[RECORD EXTRACTS — start]

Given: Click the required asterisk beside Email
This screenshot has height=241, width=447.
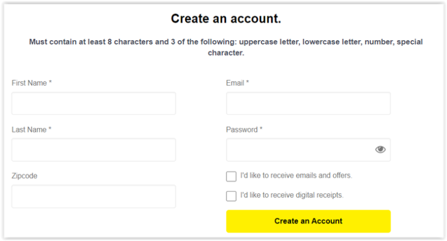Looking at the screenshot, I should [247, 83].
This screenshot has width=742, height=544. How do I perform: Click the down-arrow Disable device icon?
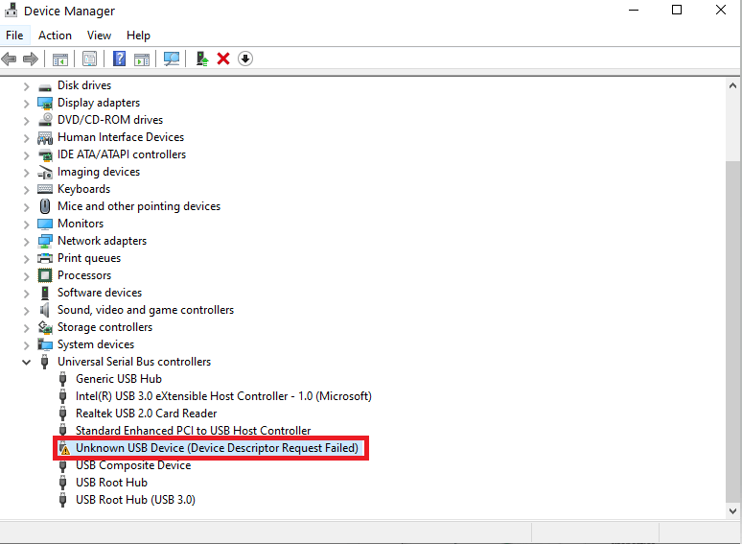[245, 59]
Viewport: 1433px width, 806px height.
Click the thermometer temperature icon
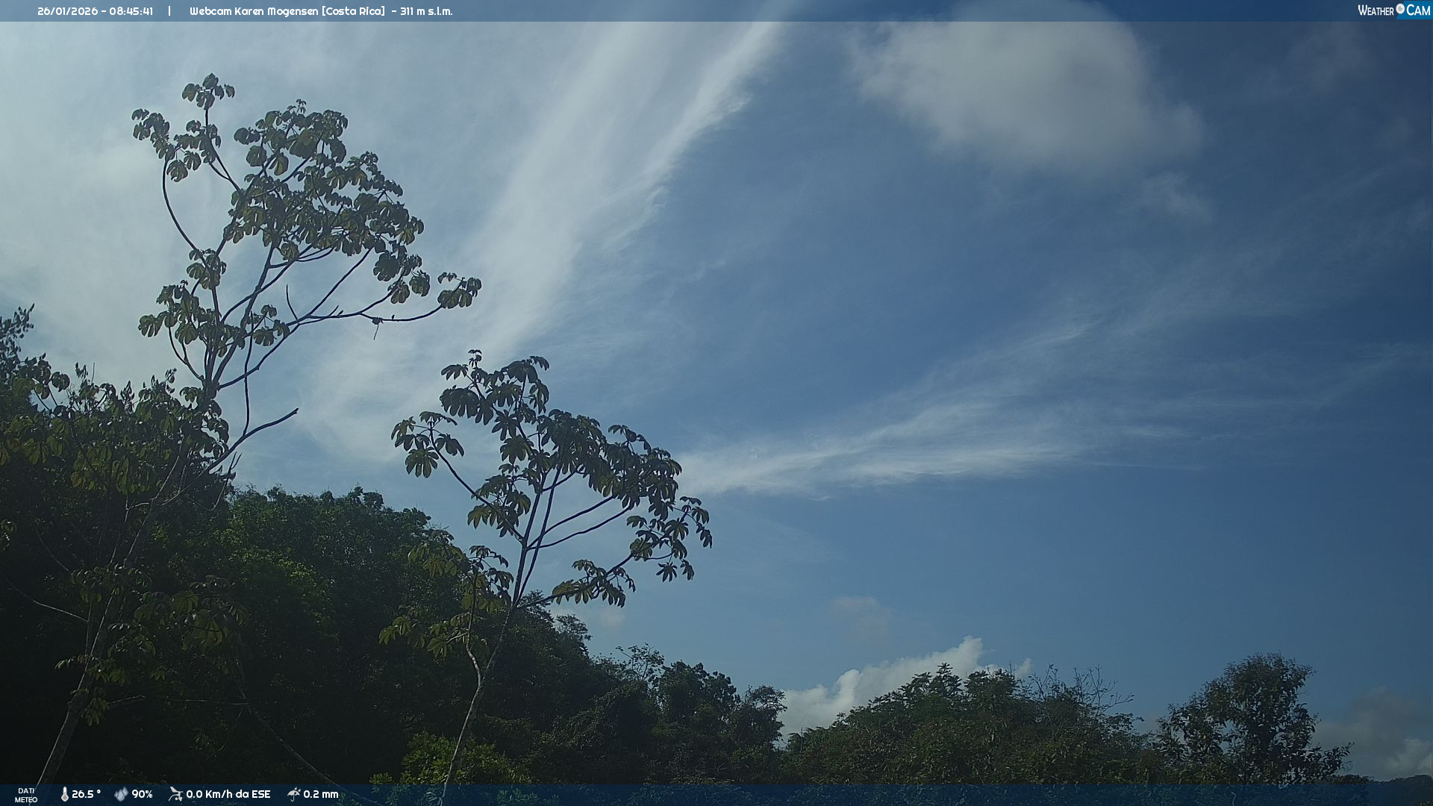pyautogui.click(x=64, y=794)
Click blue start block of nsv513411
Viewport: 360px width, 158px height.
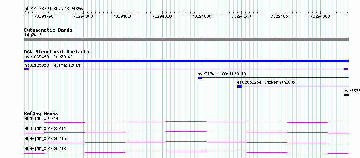click(200, 78)
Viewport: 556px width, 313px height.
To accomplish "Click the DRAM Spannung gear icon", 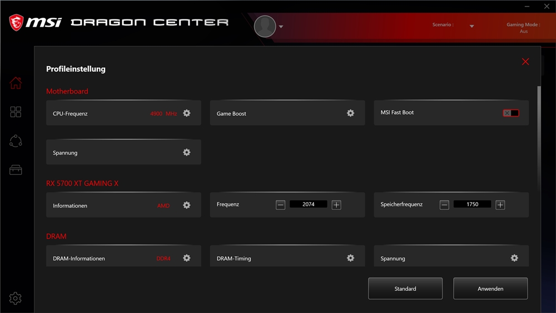I will [514, 258].
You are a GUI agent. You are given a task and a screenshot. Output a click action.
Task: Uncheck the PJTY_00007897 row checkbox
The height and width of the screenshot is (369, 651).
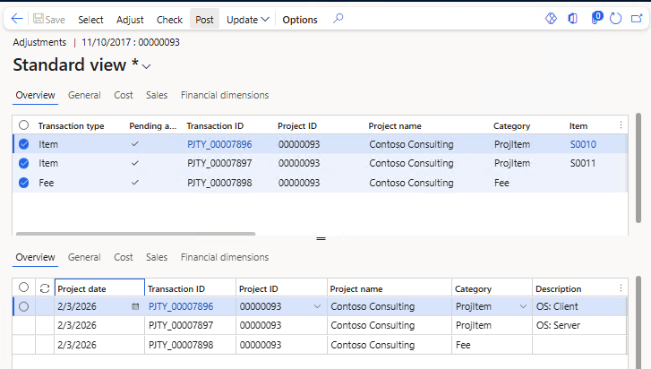click(23, 163)
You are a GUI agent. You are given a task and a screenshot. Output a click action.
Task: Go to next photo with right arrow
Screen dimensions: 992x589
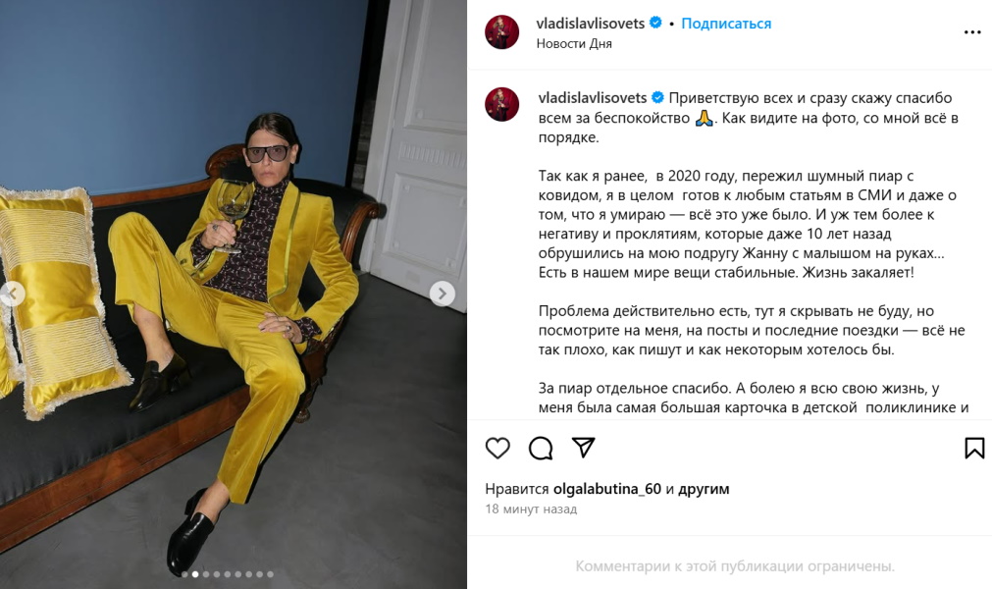443,294
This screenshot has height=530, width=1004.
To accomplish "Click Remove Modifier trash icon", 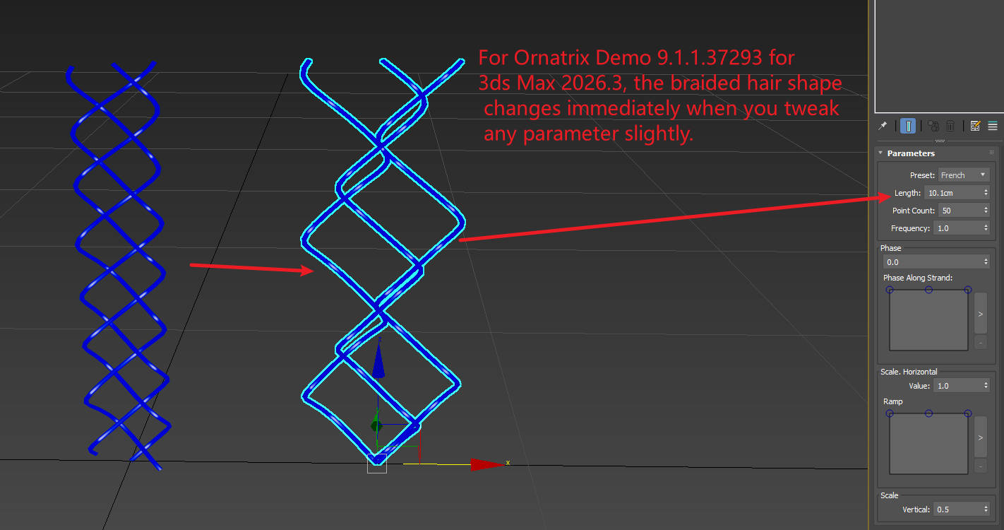I will pyautogui.click(x=950, y=126).
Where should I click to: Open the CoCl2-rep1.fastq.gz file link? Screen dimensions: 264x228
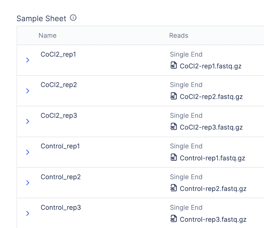click(211, 66)
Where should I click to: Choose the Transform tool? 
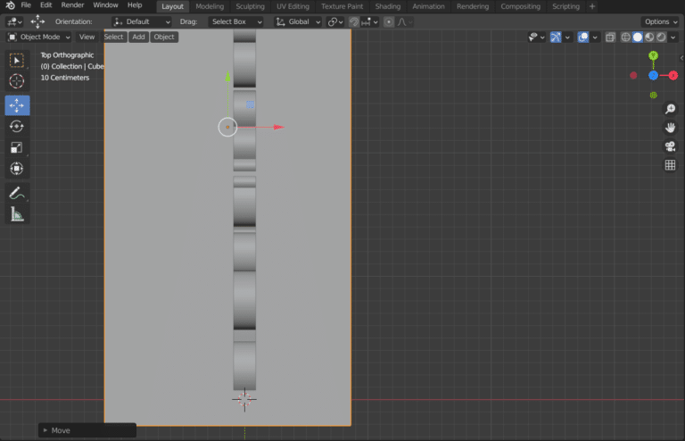[x=17, y=169]
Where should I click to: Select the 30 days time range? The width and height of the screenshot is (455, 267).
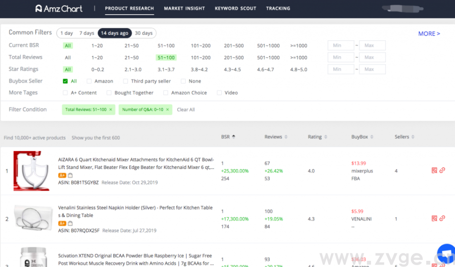[144, 33]

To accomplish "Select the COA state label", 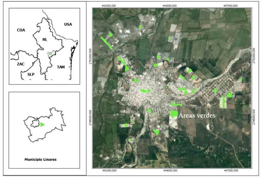I will pos(21,30).
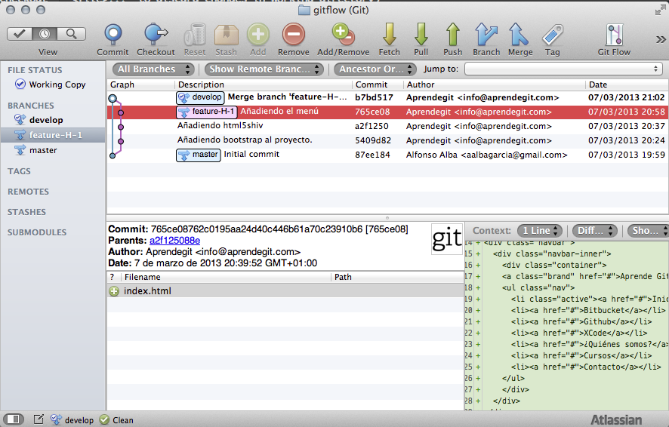The image size is (669, 427).
Task: Click the Fetch arrow icon
Action: (390, 35)
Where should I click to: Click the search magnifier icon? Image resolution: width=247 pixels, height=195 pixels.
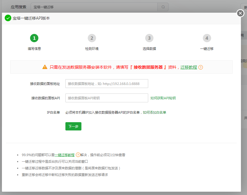click(163, 7)
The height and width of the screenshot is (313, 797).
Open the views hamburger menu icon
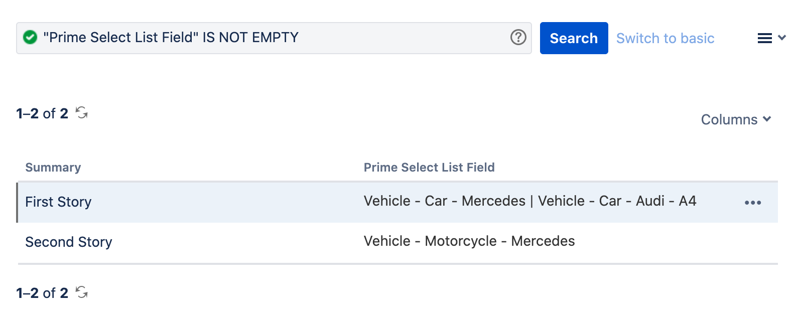[x=763, y=37]
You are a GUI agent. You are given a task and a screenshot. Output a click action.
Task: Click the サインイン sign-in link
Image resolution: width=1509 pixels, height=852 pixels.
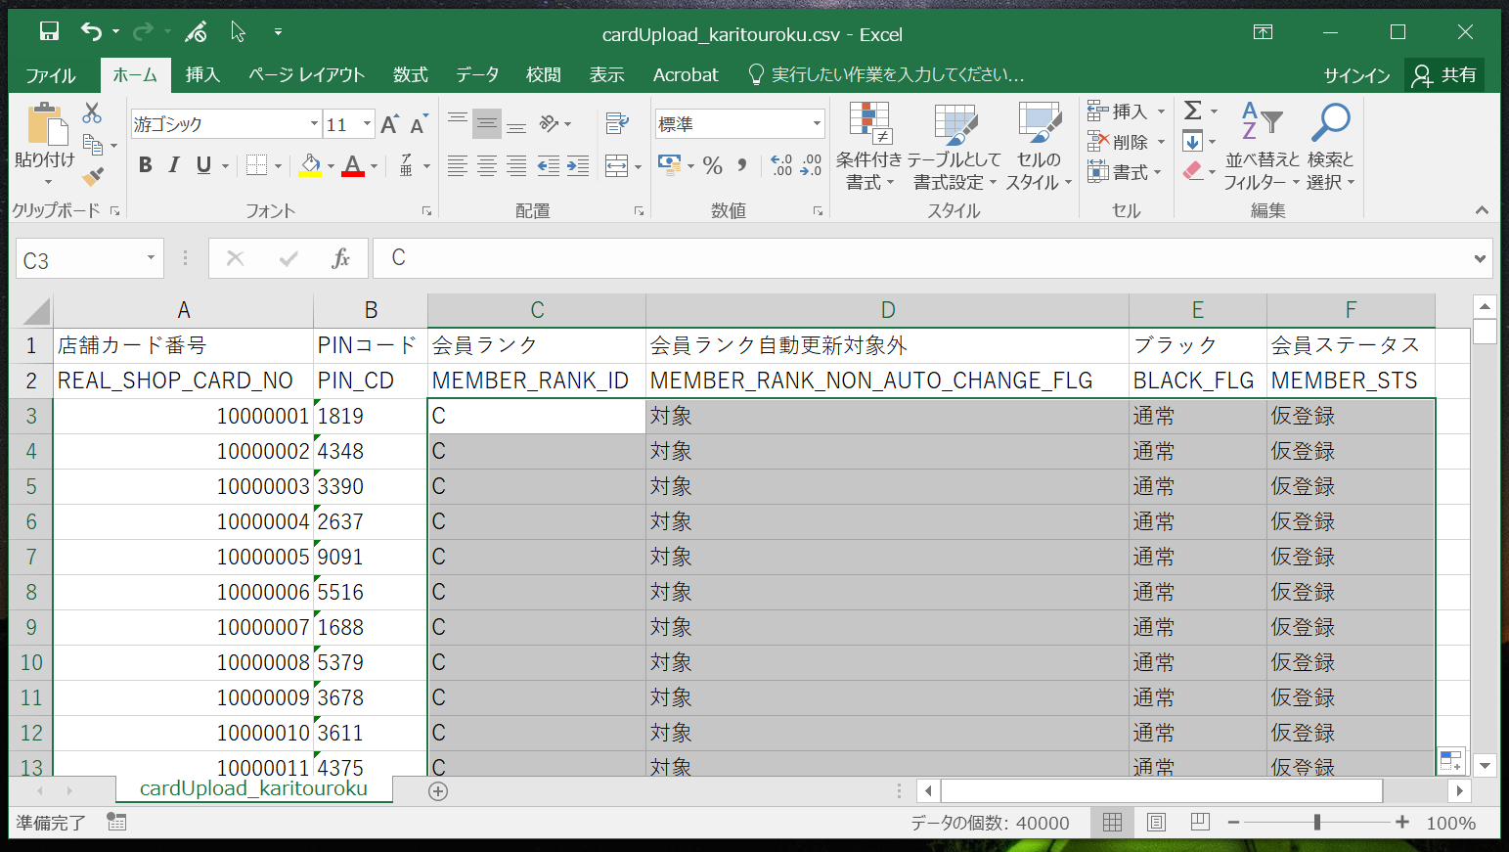coord(1356,75)
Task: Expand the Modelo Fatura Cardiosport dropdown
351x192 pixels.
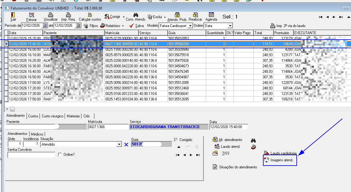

[RECORD EXTRACTS — finish]

> **THE PROBLEM**
When copying from the data above, begin at the line containing "This screenshot has height=241, width=447." and end at the line containing "Viewport: 556px width, 313px height."; return those lines exactly and leave all pictures behind.

> **SOLVED PROBLEM**
This screenshot has height=241, width=447.
Looking at the screenshot, I should [247, 83].
This screenshot has width=742, height=544. How do I perform: Click the down-arrow Disable device icon?
[245, 59]
Viewport: 1433px width, 806px height.
Click the thermometer temperature icon
pyautogui.click(x=64, y=794)
Click blue start block of nsv513411
Viewport: 360px width, 158px height.
click(200, 78)
Viewport: 556px width, 313px height.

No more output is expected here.